だから、子供が食べる時は大人が細かくして上げる必要があるくらいなのに、出来立てのこれはとても柔らかい。
ゼラチンで作るゼリーみたい。乾燥させてないとこんなに違うんだ。
ひと口食べるとするんと喉に通る。
のど越しもいい。
「出来たてだけがこの柔らかさなのです。不思議なことですが。」
デランさんの言葉に皆が頷く。
本当に不思議だ。乾燥するかしないかでこんなに弾力や食感に差がでるなんて。
これはこれで受け入れられそうだけど、どうして乾燥したものしか地上に出回ってないんだろう。

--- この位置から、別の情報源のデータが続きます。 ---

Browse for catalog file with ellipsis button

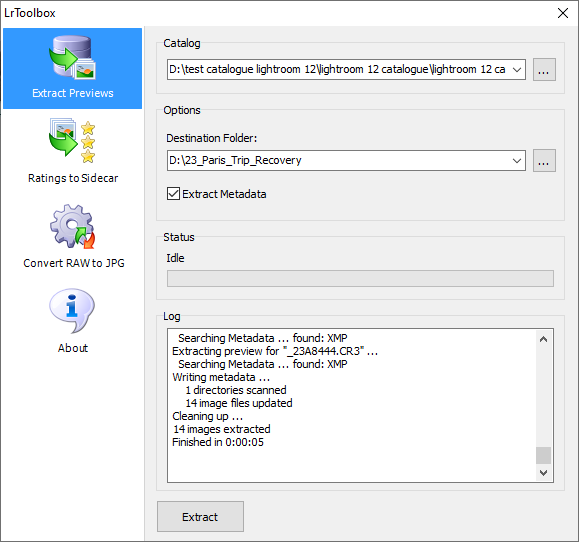tap(544, 69)
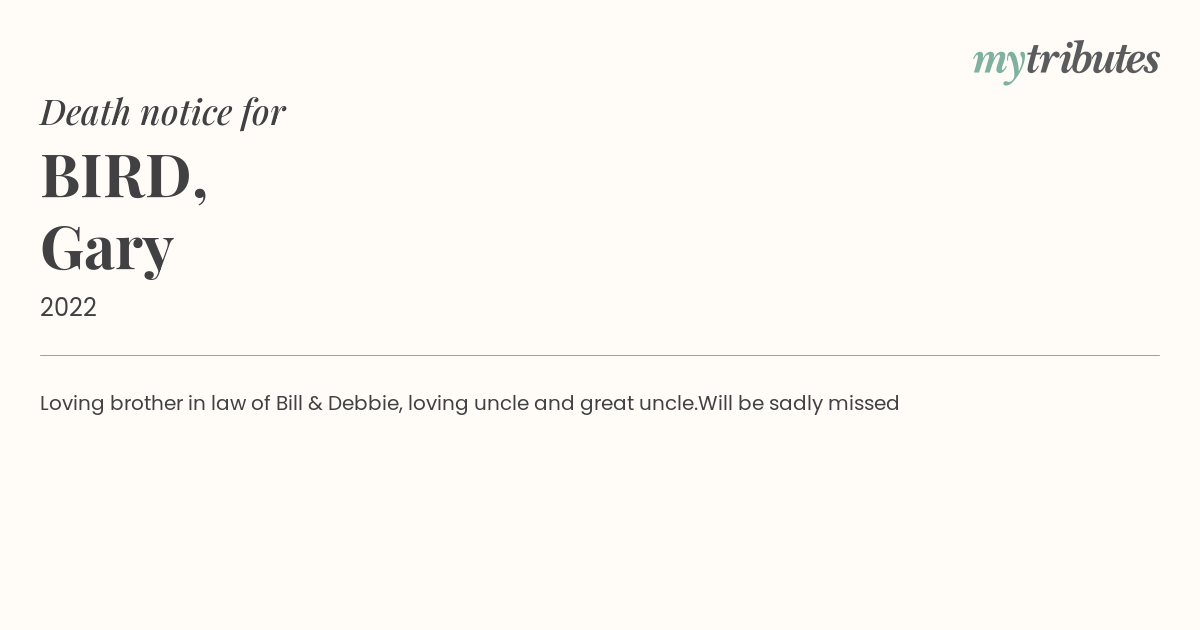Select the "Death notice for" italic heading
The width and height of the screenshot is (1200, 630).
pyautogui.click(x=163, y=113)
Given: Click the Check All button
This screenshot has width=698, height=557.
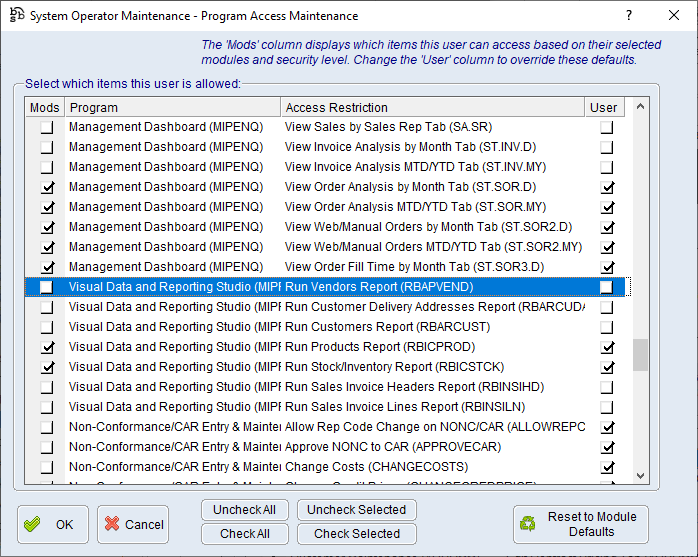Looking at the screenshot, I should [x=244, y=534].
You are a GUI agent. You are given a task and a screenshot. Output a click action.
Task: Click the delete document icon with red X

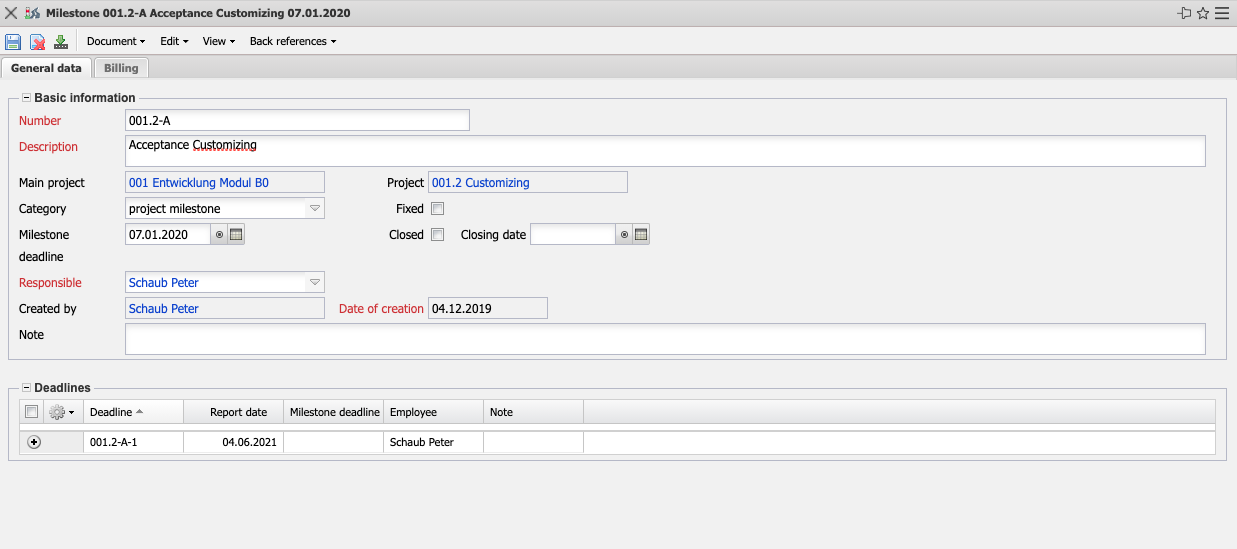37,41
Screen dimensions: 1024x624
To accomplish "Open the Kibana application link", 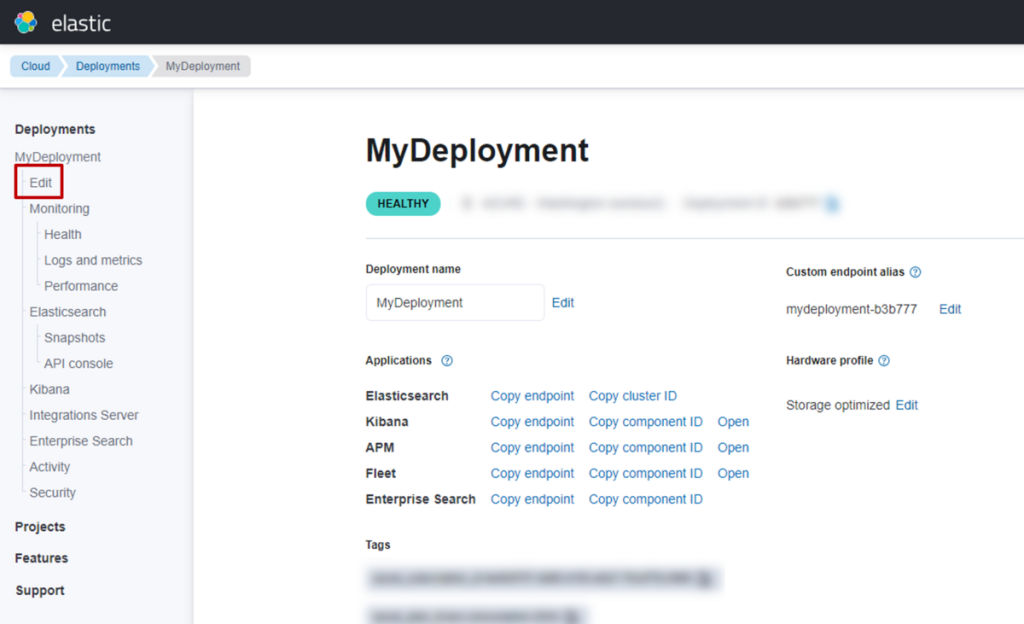I will 733,422.
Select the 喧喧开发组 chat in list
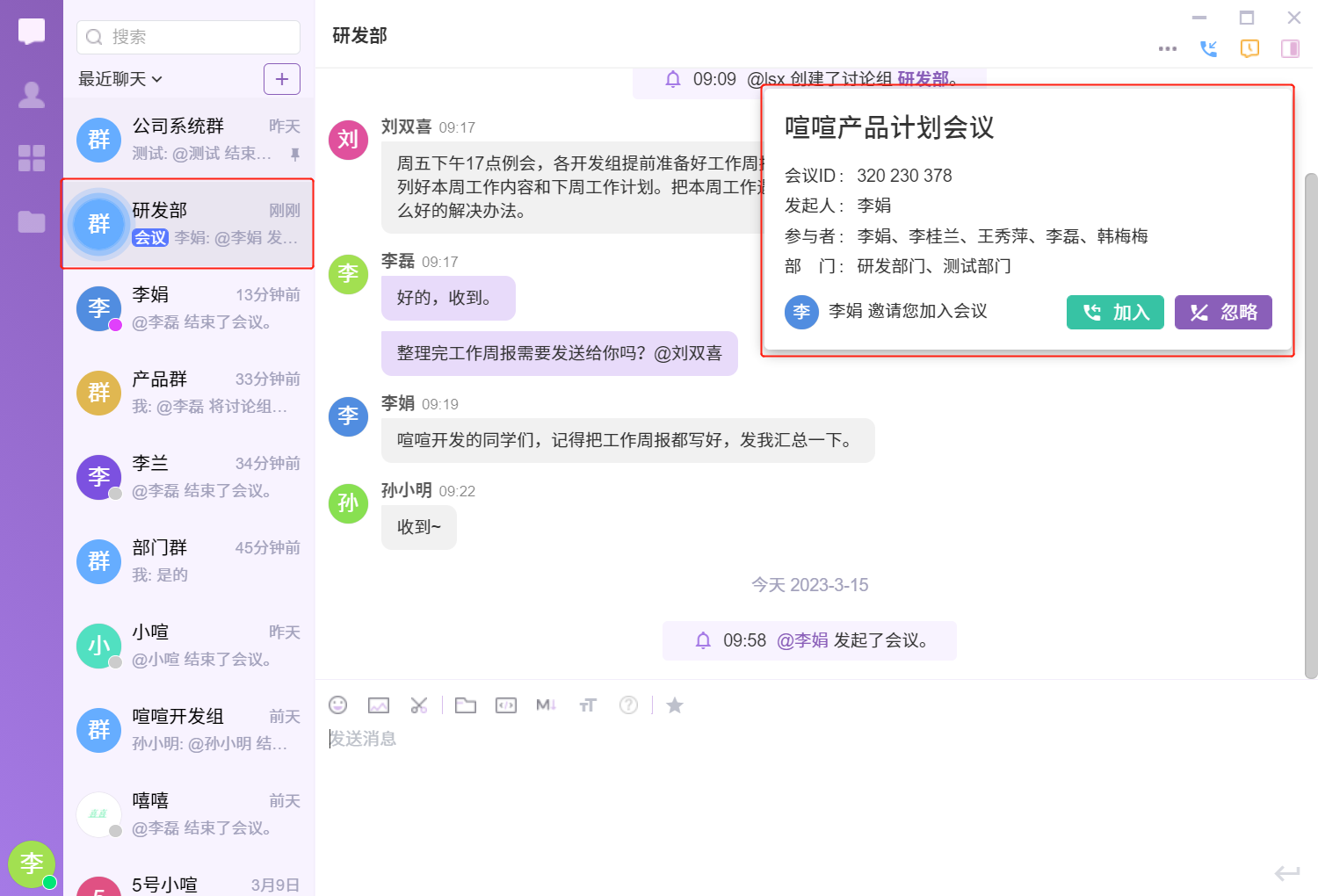This screenshot has height=896, width=1318. click(189, 730)
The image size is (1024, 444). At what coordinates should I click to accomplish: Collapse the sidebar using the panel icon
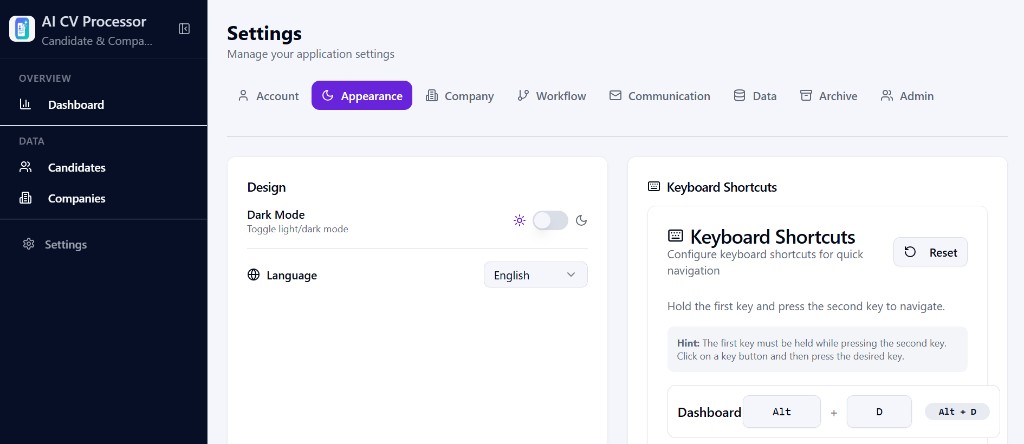[184, 29]
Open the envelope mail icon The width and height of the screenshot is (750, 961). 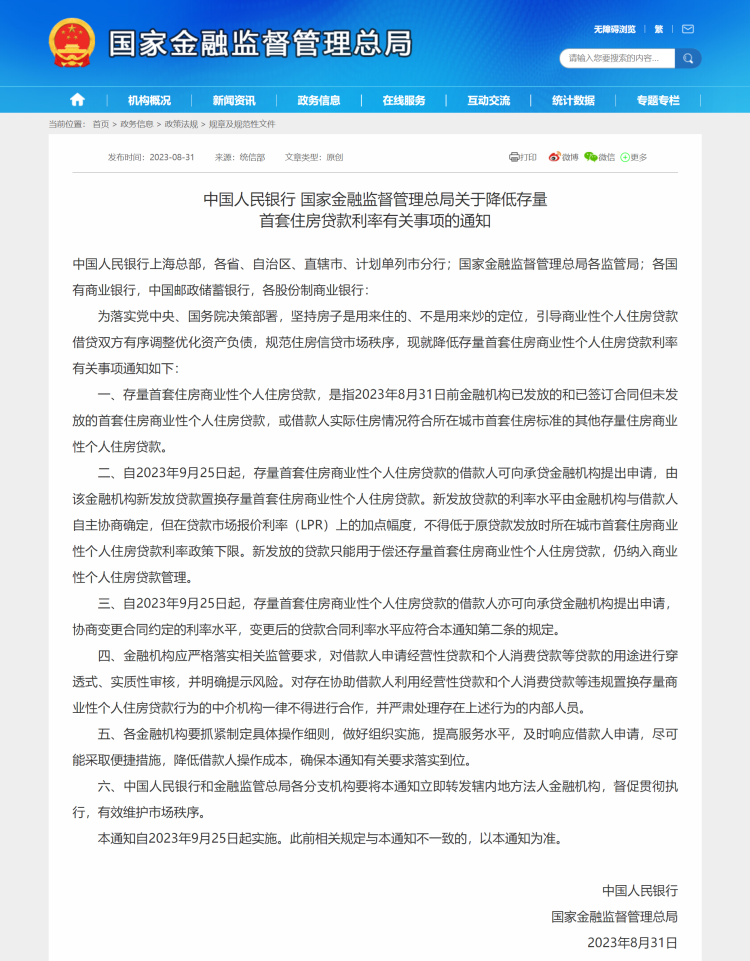pyautogui.click(x=688, y=29)
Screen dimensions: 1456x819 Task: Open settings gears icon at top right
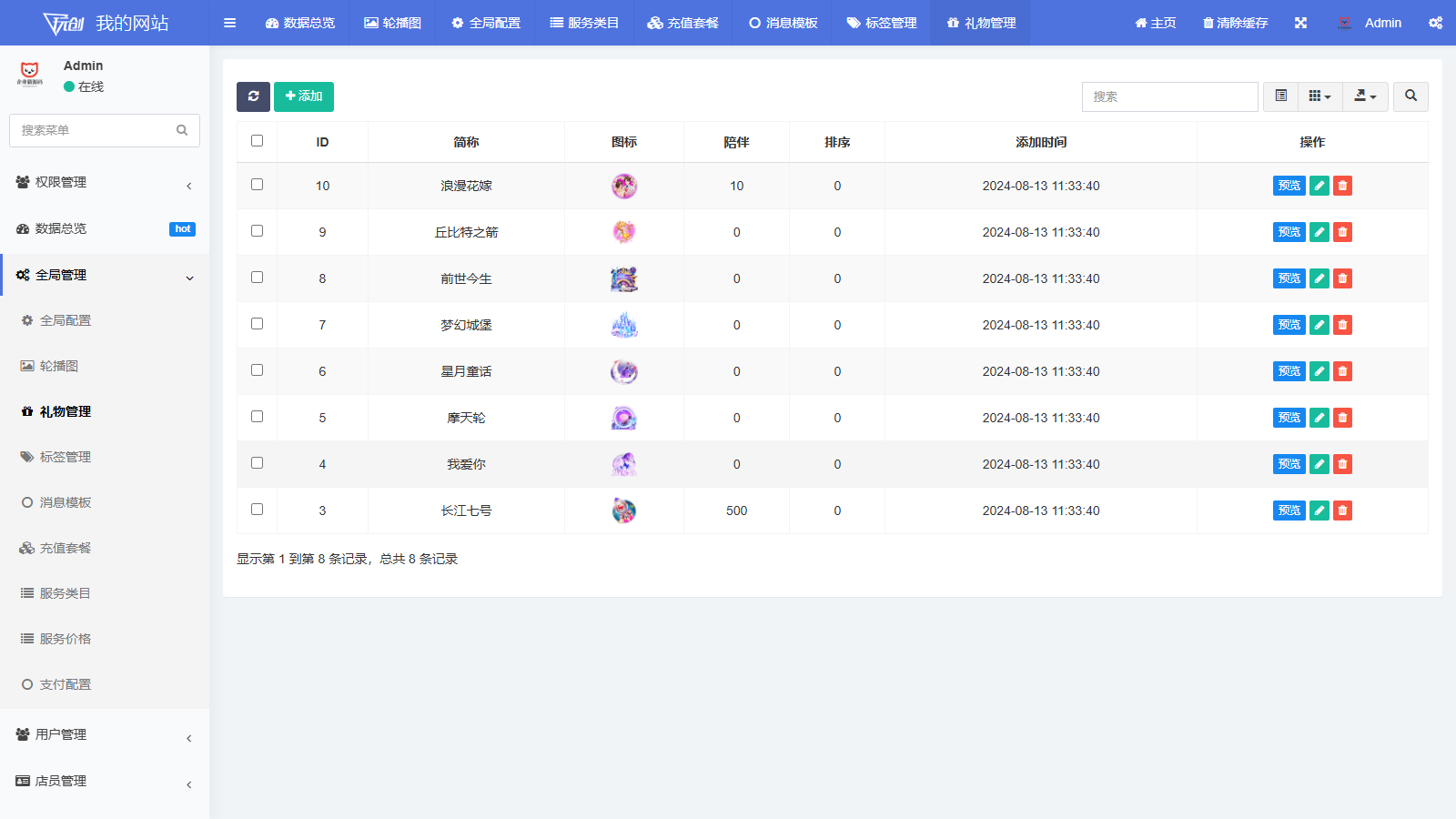point(1435,23)
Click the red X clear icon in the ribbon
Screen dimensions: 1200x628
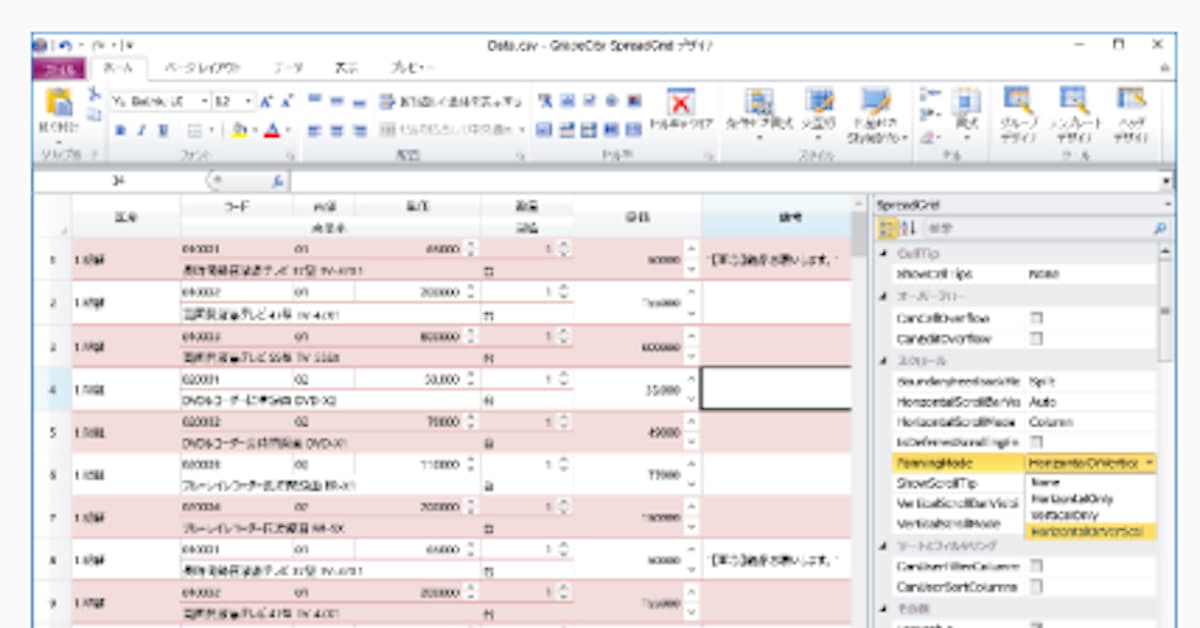point(680,104)
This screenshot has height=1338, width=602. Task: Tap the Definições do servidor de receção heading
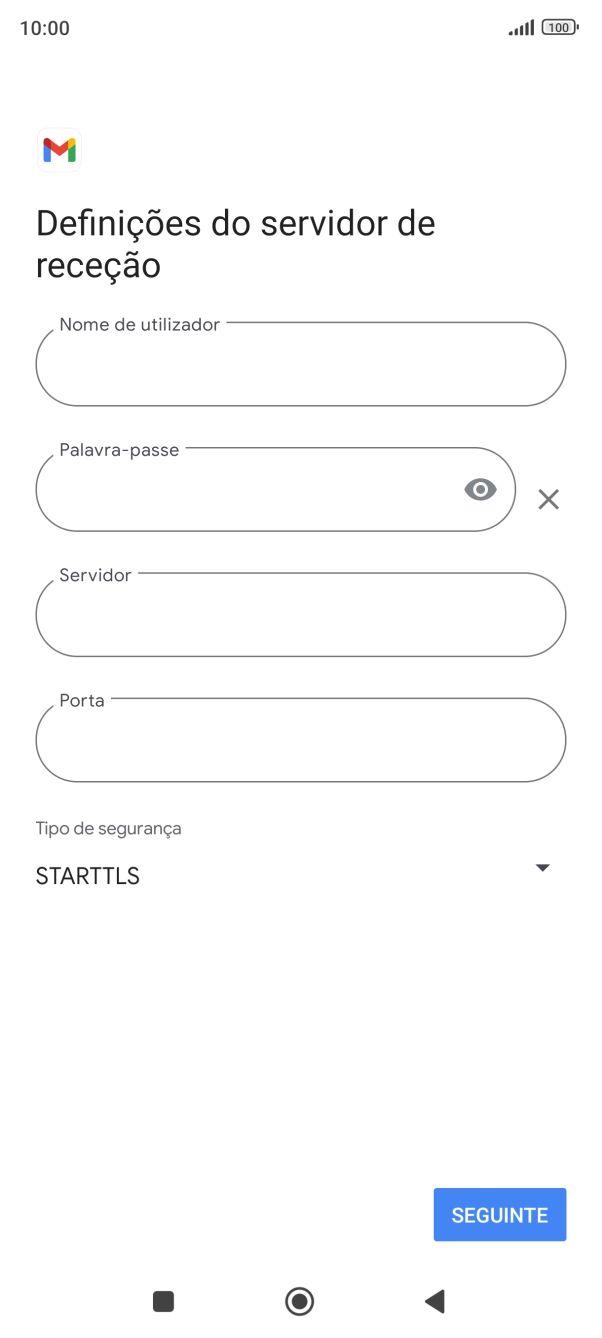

メルバさんなら、生のまま保存する術式とか開発しそうだけど…。
「すぐに乾いちゃうんだよね~。術式で保存しようにも、保存が出来るまでに表面が乾いちゃって食感が変わっちゃうし~。」
保存する前に部分的に乾燥しちゃうのかあ。
それは難しいかも。
もしかして、このひと口サイズの試食は乾燥前に食べてもらうため?
空になった器を眺めながら、その端についていたゼリーが固まっているのを見付ける。
さっきまで瑞々しい破片がキラキラ光ってたのに。
こんなに乾燥が早いなんて。
他の方も気づいたのか自分の器や乾燥の台をしげしげと眺めている。
これじゃあ、生ゼリーを地上で食べるのは無理だなあ。
残念。新しい味覚に出会えたと思ったのに。
フルーツ果汁とかと混ぜてみたかったなあ。
「皆さまに出来たてを食べて頂けて、とても嬉しいです。」
生ゼリーに意識を向けていたら、デランさんがとても穏やかな魔素とともに静かに話す。
周りはそれを受けて、感謝を感じる魔素を出していた。
ここも私が知らない深い意味があるんだろう。
詳しくは後でクルビスさんに聞くとして、とりあえず、私は珍しいものを食べさせてもらえたことへの感謝を魔素で表しておこう。